Exercise instructions
The answer must consist of each line below that contains the string "Comment".
START Records for the task
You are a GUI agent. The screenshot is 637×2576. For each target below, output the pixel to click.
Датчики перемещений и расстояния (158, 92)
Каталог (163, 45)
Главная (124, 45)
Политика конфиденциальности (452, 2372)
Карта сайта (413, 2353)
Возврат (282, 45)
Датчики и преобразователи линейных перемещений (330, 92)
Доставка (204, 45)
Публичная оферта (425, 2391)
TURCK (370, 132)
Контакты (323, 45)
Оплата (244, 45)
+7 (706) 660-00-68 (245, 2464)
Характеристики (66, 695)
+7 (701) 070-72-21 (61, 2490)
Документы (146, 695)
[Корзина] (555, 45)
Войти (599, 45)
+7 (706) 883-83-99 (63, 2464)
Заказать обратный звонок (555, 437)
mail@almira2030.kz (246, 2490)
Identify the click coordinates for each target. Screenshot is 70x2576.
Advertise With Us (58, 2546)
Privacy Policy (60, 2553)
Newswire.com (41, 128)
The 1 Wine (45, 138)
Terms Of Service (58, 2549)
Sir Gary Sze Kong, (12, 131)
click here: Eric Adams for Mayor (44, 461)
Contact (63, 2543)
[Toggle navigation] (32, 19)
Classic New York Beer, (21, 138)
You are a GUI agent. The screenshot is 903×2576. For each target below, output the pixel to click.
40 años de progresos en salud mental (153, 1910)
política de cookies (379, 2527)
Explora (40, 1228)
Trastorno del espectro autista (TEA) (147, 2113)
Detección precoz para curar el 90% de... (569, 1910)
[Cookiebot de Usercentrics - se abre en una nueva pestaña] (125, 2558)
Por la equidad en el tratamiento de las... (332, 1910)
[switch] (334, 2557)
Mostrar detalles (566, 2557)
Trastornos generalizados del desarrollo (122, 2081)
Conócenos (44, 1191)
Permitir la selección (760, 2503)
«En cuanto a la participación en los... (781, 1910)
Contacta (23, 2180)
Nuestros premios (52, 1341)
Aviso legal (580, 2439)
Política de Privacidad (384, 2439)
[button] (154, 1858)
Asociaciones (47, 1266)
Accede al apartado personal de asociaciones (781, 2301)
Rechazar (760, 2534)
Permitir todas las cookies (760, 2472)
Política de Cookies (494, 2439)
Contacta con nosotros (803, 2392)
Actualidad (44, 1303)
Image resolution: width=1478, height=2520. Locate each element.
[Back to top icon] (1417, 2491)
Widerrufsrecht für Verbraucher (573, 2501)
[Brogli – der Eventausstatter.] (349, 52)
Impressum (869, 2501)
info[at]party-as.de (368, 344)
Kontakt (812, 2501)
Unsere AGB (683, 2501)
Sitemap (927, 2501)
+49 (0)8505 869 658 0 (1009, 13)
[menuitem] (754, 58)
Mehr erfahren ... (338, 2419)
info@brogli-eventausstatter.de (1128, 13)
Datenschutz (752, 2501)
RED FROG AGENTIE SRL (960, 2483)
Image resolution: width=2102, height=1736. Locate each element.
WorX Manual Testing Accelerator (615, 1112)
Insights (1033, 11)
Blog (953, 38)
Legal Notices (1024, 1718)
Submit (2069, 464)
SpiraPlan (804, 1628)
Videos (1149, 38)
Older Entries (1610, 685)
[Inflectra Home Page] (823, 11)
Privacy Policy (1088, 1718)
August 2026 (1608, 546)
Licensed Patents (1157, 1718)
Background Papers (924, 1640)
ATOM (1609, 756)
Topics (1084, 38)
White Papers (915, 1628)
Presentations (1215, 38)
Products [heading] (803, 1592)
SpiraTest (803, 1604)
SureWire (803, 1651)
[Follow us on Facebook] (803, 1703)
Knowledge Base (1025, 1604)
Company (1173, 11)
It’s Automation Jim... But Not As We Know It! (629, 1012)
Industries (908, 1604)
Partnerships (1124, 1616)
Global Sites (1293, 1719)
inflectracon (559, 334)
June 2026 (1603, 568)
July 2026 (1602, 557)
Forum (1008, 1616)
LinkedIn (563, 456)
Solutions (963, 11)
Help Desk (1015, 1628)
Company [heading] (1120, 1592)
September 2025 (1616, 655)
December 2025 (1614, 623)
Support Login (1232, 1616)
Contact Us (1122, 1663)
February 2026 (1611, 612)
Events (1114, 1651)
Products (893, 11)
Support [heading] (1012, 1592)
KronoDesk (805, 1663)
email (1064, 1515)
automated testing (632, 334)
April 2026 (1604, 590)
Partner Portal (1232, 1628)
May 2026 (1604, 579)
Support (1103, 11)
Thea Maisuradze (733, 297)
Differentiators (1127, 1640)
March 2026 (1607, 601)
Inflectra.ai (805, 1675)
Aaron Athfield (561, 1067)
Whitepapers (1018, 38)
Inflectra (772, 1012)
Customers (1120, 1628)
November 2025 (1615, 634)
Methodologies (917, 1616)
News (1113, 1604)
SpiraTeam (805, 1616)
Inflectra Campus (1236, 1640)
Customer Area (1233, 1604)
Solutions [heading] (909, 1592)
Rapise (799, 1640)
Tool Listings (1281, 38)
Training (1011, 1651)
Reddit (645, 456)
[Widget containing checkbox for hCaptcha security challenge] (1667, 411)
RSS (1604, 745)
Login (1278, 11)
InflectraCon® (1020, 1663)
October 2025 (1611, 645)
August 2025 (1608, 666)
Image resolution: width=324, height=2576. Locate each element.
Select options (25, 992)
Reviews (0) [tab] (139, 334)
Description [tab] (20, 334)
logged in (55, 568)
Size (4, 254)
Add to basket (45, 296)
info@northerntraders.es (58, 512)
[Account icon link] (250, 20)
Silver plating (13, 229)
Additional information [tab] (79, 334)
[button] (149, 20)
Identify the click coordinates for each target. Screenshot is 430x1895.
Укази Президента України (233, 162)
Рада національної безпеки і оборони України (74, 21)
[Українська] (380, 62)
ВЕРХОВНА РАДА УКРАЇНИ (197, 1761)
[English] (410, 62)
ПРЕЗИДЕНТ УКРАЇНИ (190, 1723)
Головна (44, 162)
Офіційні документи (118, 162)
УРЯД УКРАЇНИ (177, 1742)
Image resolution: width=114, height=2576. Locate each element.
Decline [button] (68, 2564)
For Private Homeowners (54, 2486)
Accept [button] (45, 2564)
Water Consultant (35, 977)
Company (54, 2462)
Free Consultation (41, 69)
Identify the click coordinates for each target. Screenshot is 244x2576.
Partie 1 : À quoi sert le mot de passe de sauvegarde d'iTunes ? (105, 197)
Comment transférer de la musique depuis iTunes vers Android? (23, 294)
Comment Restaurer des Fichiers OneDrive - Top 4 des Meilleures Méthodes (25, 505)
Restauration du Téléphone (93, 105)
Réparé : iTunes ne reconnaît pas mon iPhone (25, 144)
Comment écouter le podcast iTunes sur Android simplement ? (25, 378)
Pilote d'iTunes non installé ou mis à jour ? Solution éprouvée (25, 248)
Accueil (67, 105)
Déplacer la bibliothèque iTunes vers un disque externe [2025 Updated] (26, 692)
END Records for the task
Task output
Comment transférer de la musique depuis iTunes vers Android? (23, 294)
Comment Restaurer des Fichiers OneDrive - Top 4 des Meilleures Méthodes (25, 505)
Comment écouter le podcast iTunes sur Android simplement ? (25, 378)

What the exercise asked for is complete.